A preceding note: This isn't in my usual style, but I've been reading a lot of the Gilmore Girls and Supernatural stuff coming out these days and I wanted to see if I could write something in that shorter, bite-ier style. Let me know your thoughts. Oh, and if you spot the plot lying around here, let me know too.
title: Reflect (Genuflect)
author:
mhalachaiswordsfandom: Gilmore Girls
summary: Things in Rory's life move in circles, and she never knows where she's going to end up.
rating: pg
disclaimer: Characters and settings not mine
pairing: None; reference to past Rory/Dean, Rory/Logan, and especially Rory/Jess
genre: character study
setting:: after the end of the series
words: 2,630, complete
She's riding on a bus again, feeling as thought she may throw up. She's done this before, the first day she rode on the bus to Chilton all by herself, no Lorelai there to hold her hand, to embarrass her in cowboy boots and cutoffs, no Lorelai there to rescue her from her own mistakes. She rode to Chilton on the bus, her kilt scratchy against her legs and her backpack dragging her down, slowing the bus against gravity. She had worried that Chilton students might see her on the bus, and wonder at her.

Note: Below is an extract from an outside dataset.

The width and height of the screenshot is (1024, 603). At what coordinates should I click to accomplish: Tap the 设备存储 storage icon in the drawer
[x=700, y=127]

She quickly learned that no one in her class took public transportation to school.
Her bag is too heavy now on her lap as she watches the highway speed by, the curling fingers of fog pushing back the darkness of the night, moonlit leaves blurring into watercolor smudges of blacks and grays.
Things in her life move in circles, and she never knows where she's going to end up.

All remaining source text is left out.